|
As Testemunhas de Jeová, a fim de dizerem que a crença na Trindade foi um desviu doutrinário do terceiro século, dizem que os primeiros cristãos não a ensinavam. Mas neste documento, nós veremos as opiniões de alguns pais da igreja sobre este assunto, e verificaremos a falta de embasamento na verdade da parte daquela que se diz "organização de Deus".

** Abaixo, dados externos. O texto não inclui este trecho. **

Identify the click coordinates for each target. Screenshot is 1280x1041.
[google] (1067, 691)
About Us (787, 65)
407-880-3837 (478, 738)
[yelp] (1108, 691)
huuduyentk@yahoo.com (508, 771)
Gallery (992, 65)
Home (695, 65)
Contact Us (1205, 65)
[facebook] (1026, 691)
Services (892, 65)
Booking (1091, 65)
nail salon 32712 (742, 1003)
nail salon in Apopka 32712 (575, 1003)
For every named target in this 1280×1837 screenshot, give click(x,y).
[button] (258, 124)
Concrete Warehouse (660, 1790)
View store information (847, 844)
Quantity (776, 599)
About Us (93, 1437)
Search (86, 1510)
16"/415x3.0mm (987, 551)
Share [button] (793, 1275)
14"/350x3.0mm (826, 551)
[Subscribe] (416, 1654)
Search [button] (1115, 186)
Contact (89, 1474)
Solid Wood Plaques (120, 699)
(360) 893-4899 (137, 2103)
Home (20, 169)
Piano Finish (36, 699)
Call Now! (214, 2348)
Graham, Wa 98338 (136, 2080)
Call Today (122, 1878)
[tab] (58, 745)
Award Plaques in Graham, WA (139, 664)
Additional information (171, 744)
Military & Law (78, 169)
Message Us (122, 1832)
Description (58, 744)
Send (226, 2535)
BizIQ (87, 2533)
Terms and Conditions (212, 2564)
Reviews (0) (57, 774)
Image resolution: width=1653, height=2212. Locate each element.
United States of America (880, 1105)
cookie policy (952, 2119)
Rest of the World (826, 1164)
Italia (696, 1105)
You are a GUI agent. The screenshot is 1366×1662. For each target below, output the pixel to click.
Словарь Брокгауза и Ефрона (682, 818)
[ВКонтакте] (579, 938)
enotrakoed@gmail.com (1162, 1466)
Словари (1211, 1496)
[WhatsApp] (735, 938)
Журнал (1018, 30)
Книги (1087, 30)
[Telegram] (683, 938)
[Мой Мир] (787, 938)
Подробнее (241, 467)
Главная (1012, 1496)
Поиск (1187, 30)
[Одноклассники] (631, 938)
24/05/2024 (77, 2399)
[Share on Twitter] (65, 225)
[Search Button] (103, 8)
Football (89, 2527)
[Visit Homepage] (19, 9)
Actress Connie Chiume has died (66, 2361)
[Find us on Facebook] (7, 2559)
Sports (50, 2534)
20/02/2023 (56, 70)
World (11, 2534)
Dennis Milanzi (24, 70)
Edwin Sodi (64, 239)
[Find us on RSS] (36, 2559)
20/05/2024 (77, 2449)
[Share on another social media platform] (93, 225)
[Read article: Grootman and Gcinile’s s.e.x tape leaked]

Justino Martir (100-165 aD): Justino afirmava que muitas vezes se referiam a Jesus como um anjo, mas isto se devia ao fato de de Cristo ser Deus, e muitas vezes assumir a aparência de um anjo. Justino também afirmava que "o Pai tem um Filho, e Ele, sendo o primogênito Verbo de Deus, é o próprio Deus. Nos tempos antigos, Ele apareceu na forma de fogo e na semelhança de um anjo a Moisés e aos demais profetas."(1) Em outro trecho, Justino afirma que Jesus é "tanto Deus como o Senhor dos Exércitos"(2). Justino acreditava também em uma forma rudimentar na "trindade". Declarou que os cristãos adoravam ao Pai, "ao Filho (que veio da parte dEle...) e ao Espírito profético" (3). Que o Filho e o Espirito são Deus, fica subentendido, pois "somente a Deus se deve adorar e prestar culto"(4).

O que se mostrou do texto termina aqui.